The theme that seems to be a mainstay is that despite adversities there is always a brighter tomorrow. In my two books, I share the sad events in my life, but end on the positive; even formatting the poem titles in my book Over Easy upwards, indicating the positive.
Please tell us about your publications.
My first publication grew out of the poem I wrote for my friend. Once I had collected a few, I stapled them together and sold them at a friend’s boutique. I thought that my feelings were unique, but many readers have told me that I have helped them express their own feelings. My growing self-confidence and the acceptance of my own unadorned writing style freed me to explore and relate more of my feelings on paper. A dozen years ago I published the first issue ofYesterday, A Collection of Thoughts, with a black-and-white cover. For the 2003 reprint, I chose pastels to reflect my happier mood. Encouraged by the positive response from bookstores and public readings, in 2007 I published my second book, Over Easy, with a clear concept to make the cover bright and upbeat. My poems have appeared in Goldfinch and in many newspapers and anthologies.
What do you like about writing?
I like the freedom of allowing myself to express all feelings. The different styles depend on the tenor of my mood, but I like to keep it honest and direct.
How did you hear about Women Who Write? Why did you join and stay?

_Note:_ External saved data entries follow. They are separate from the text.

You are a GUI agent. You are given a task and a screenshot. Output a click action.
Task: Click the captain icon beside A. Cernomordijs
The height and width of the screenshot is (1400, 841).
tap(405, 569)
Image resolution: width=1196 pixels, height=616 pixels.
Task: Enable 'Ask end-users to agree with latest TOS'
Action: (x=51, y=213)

About eight years ago, a small newspaper announcement led me to join the Poet’s Corner group started by Maureen Lanagan Haggerty. I enjoyed the diversity of members and the camaraderie, and found their supportive critiques to be so helpful. I soon became active and served on the Board for seven years as secretary, membership director and currently as the liaison to WWW’s webmaster.
What are you plans for the future?
I am working on a poetry chapbook and I’d like to write a memoir. I’m also in discussion with Bobby’s News & Gifts in Boonton to do open readings, hoping to bring poetry to an expanded area.
Would you like to convey anything else to our writing community?
Enjoy your writing, find and believe in your own style, and feel free enough to share your words.